KAPOW

Welcome to the Kapow forum. Here you can get help, use your skills to help others and enjoy hanging out in the company of other Kapow Robot Developers.


CRAWL PAGES

Share
avatar
Shyam Kumar
Ranks

Posts : 73
Points : 1622
Join date : 2013-07-05
Location : Kerala, India

CRAWL PAGES

Post by Shyam Kumar on Tue Sep 27, 2016 12:43 pm

   

 The Crawl Pages action loops through the pages of a web site. In effect, it crawls the web site one web page at a time. Hence, the first iteration crawls the first page, the second iteration crawls the second page, and so on.

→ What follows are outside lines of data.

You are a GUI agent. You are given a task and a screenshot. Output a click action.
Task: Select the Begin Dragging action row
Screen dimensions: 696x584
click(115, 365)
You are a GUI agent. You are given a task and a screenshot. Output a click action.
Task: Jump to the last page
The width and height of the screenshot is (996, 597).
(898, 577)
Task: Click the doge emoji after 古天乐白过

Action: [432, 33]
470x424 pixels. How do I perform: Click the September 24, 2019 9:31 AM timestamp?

The Crawl Pages action accepts a loaded page as part of the input, such as the start page of the web site. The output contains the next crawled web page.

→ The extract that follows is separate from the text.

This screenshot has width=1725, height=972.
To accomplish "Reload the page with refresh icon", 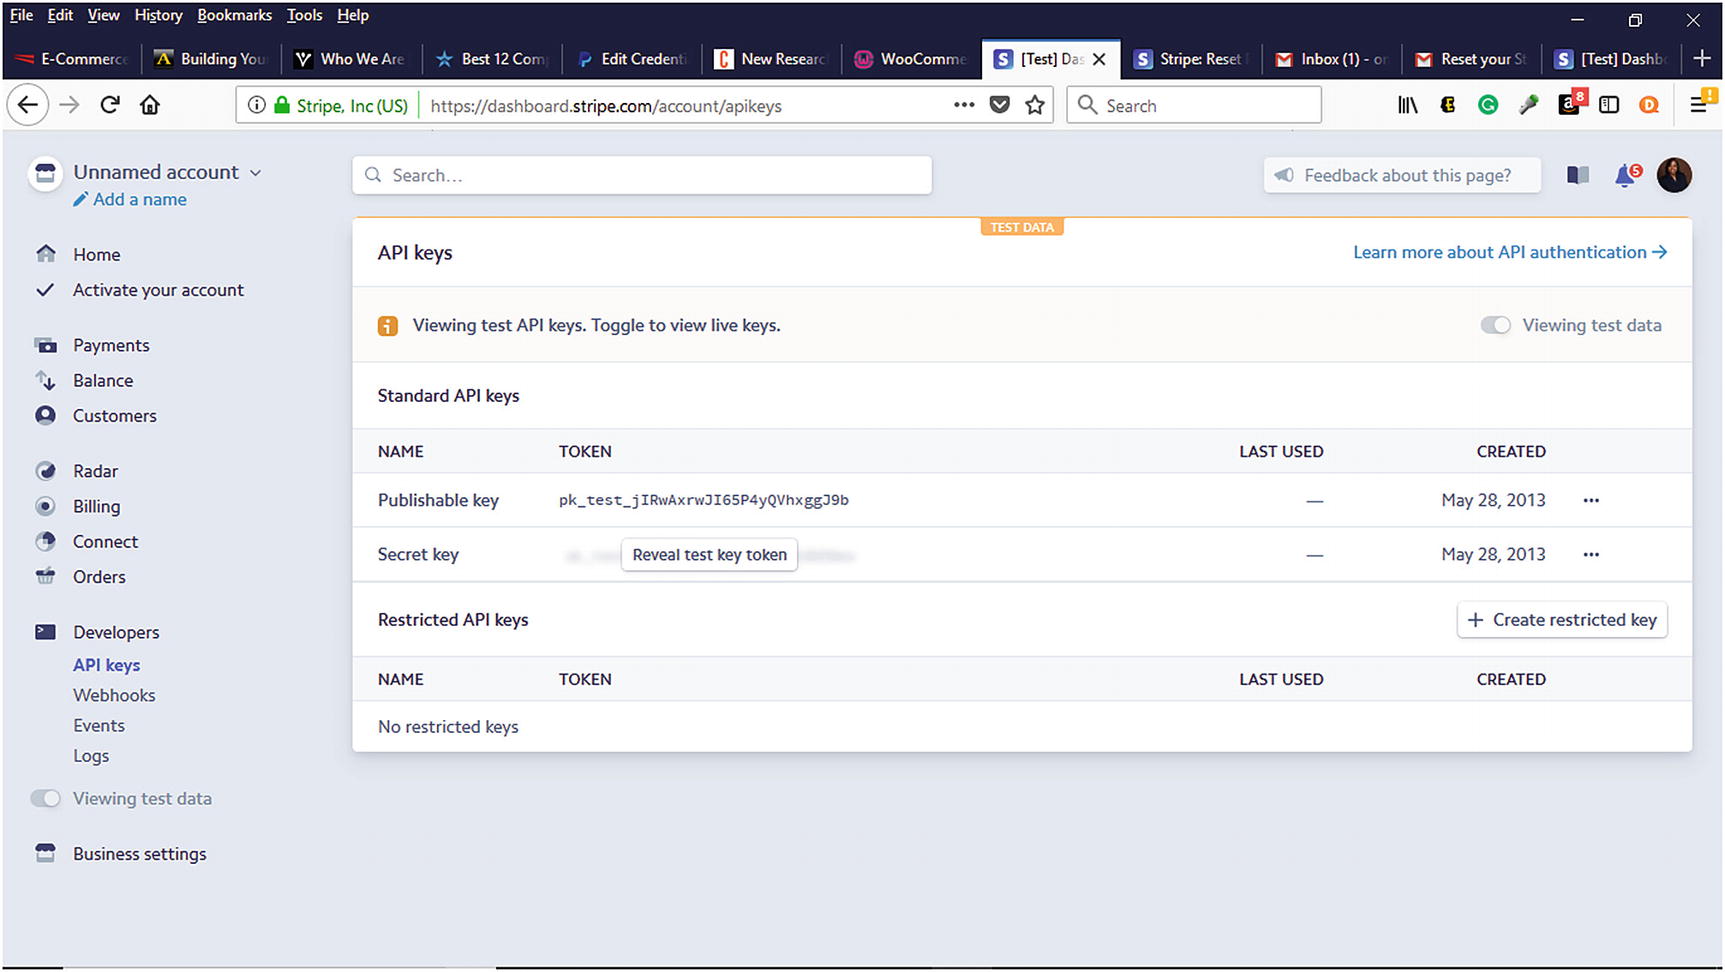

Crawl Pages robot command result in each link being fully loaded and the Javascript on the page executing.


Each link that is traversed will be loaded and any Javascript on the page is executed. You can verify the behavior by creating a robot that will crawl a few levels of a website that you know utilizes JavaScript.

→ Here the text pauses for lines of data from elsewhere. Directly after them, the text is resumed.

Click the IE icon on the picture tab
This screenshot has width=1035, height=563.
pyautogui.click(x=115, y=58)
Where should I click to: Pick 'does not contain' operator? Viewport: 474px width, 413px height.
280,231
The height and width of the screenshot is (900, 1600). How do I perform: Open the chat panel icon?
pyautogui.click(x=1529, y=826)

Turn on the BROWSER TRACER tool (TOOLS > Open Browser Tracer > push the RED button to start recording traffic)


As you step through the robot, you can use the BROWSER TRACER tool to verify the HTTP traffic as well as what Javascript was executed.


If you wish to try having the CRAWL PAGES traverse links/pages without executing any Javascript, you could turn off EXECUTE JAVASCRIPT at the Global Configuration level for the entire robot (File > Configure Robot > BASIC Tab > [CONFIGURE] > Javascript Execution)


How to Crawl an Entire Site


In this example, we wish crawl an entire site.

  1. Add a step with the Load Page action that loads the main page.
  2. Add a new step and choose the Crawl Pages action.
  3. On the Rules tab, add a Crawling Rule that applies to all pages in the site, e.g. by specifying the domain that the pages belong to or by making a pattern that the URL should match. For these pages, the rule should specify "Crawl Entire Page" and "Output the Page".
  4. On the Rules tab, set the "For all Other Pages" property to "Do Not Crawl".
  5. After the step with the Crawl Pages action, add steps to handle each page, e.g. by extracting information into returned variables.


How to Crawl a Popup Menu


In this example, we wish to discover all the pages that a popup menu links directly to. We do not wish to continue crawling from these pages.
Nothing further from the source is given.